** DATA PROVIDED follows **

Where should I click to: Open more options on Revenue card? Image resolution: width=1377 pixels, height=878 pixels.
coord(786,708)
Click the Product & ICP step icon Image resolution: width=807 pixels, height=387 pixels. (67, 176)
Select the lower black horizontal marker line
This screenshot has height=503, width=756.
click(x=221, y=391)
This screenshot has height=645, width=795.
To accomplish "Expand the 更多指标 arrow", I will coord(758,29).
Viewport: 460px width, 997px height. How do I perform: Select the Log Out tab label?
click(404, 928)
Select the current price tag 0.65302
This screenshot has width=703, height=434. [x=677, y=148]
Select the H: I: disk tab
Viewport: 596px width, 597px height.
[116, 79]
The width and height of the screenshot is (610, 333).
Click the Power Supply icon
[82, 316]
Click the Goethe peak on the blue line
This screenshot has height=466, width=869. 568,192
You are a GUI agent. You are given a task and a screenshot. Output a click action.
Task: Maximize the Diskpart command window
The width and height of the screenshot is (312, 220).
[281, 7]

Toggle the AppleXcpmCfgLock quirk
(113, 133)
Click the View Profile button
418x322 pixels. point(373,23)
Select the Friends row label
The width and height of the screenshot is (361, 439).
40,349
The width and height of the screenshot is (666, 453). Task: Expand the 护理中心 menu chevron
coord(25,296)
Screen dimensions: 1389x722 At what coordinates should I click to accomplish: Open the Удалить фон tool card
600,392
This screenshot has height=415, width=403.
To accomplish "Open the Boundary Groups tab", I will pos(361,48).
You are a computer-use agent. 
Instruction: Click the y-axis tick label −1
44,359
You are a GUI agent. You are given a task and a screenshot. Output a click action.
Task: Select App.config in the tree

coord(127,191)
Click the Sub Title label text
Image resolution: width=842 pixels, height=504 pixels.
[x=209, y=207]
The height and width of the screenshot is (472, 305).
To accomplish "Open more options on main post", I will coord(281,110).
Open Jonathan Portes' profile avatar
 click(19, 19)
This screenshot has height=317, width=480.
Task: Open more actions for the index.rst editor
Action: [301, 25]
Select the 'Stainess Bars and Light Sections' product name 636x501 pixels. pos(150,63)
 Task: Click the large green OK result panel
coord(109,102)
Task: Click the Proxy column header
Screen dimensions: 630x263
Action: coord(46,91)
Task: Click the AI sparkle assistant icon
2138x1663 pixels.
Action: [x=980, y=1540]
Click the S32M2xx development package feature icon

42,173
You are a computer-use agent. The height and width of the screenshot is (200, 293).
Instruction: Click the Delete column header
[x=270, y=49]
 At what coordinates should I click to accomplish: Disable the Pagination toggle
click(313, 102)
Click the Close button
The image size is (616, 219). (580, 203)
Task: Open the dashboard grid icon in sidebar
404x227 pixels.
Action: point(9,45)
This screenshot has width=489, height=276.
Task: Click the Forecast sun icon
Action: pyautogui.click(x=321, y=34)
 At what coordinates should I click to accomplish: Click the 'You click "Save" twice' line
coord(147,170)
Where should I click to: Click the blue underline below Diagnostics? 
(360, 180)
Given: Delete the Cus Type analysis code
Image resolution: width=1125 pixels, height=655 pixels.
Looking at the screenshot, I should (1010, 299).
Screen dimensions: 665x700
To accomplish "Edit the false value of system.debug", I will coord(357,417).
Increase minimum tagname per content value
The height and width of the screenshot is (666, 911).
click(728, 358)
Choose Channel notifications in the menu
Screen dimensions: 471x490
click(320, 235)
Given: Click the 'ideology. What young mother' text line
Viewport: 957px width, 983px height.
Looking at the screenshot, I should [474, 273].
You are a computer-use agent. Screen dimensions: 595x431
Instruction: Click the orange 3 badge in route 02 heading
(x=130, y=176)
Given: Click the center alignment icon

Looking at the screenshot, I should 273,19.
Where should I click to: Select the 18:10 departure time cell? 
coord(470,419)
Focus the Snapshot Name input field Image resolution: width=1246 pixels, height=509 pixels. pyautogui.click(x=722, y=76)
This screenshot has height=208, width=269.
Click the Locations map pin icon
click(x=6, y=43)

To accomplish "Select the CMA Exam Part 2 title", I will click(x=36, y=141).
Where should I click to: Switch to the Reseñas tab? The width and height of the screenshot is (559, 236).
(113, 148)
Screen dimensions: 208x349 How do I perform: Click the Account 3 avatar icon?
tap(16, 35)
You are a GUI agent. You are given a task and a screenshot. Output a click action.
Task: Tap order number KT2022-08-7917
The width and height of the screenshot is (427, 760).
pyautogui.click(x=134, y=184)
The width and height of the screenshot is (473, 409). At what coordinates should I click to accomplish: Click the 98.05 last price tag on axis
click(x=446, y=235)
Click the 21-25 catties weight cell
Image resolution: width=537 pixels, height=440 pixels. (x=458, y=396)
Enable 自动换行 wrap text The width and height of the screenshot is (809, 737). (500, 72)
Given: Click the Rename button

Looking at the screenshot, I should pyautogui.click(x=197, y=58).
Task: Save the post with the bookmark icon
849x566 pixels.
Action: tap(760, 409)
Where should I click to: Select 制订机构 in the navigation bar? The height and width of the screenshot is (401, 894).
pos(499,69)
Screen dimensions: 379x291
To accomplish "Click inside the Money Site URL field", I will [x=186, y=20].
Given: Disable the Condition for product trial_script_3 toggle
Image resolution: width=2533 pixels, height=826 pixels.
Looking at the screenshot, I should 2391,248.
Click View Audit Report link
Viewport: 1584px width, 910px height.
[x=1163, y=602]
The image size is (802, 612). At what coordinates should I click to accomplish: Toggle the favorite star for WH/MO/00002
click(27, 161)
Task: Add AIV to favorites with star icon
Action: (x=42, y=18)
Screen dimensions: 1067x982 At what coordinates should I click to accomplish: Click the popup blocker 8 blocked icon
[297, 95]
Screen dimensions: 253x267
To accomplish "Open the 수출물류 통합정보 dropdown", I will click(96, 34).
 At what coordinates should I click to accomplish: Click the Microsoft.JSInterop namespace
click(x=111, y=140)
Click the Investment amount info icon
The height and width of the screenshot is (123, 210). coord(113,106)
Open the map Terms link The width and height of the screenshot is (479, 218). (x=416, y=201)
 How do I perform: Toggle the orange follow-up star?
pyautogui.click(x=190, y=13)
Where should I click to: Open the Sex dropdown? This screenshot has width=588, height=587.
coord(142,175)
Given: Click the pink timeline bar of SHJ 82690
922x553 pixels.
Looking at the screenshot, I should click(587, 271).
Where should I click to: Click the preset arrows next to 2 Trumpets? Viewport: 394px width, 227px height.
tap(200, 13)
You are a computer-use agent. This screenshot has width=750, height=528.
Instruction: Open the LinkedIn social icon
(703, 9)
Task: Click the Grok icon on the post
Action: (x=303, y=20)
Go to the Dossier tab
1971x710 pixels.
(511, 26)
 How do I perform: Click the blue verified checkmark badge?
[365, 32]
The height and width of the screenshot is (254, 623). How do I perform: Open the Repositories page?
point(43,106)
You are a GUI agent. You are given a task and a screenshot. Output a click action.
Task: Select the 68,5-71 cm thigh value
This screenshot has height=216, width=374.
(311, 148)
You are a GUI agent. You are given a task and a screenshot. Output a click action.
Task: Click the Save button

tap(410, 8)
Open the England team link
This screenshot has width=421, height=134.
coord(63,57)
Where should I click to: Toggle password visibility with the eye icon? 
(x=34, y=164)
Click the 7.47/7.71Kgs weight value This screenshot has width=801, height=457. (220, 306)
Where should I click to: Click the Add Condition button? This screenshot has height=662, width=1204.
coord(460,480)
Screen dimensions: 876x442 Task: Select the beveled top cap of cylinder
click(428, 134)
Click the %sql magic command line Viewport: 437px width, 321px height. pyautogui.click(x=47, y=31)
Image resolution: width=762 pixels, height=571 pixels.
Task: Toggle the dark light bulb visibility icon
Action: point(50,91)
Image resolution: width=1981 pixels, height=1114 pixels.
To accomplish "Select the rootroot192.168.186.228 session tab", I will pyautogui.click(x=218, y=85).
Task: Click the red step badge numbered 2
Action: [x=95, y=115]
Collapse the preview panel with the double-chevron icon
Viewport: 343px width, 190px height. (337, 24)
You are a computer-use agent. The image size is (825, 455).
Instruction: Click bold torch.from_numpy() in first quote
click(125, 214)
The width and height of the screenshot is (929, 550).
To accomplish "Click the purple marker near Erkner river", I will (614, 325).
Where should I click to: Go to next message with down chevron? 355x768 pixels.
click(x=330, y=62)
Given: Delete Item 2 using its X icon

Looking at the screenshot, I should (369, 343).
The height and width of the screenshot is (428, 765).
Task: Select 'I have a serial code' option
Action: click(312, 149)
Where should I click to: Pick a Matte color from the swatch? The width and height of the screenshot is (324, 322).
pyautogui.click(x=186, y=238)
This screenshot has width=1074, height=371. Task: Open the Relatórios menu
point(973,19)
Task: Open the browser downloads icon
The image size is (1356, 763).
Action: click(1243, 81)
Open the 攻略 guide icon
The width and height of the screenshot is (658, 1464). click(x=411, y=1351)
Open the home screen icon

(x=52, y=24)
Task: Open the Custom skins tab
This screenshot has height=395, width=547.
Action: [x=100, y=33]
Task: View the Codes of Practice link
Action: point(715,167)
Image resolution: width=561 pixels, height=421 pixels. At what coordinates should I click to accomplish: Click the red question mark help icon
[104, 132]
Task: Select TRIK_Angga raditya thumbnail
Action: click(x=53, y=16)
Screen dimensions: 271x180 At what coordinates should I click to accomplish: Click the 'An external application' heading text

** End of DATA PROVIDED **

# WHAT YOU NEED TO DO:
Copy every line from the records that holds the string "computer".

# EXERCISE RESULT:
You are a computer-use agent. 
You are a computer-use agent. The height and width of the screenshot is (200, 293).
You are a computer-use agent. Screen dimensions: 595x431
You are a computer-use agent. This screenshot has width=750, height=528.
You are a computer-use agent. The image size is (825, 455).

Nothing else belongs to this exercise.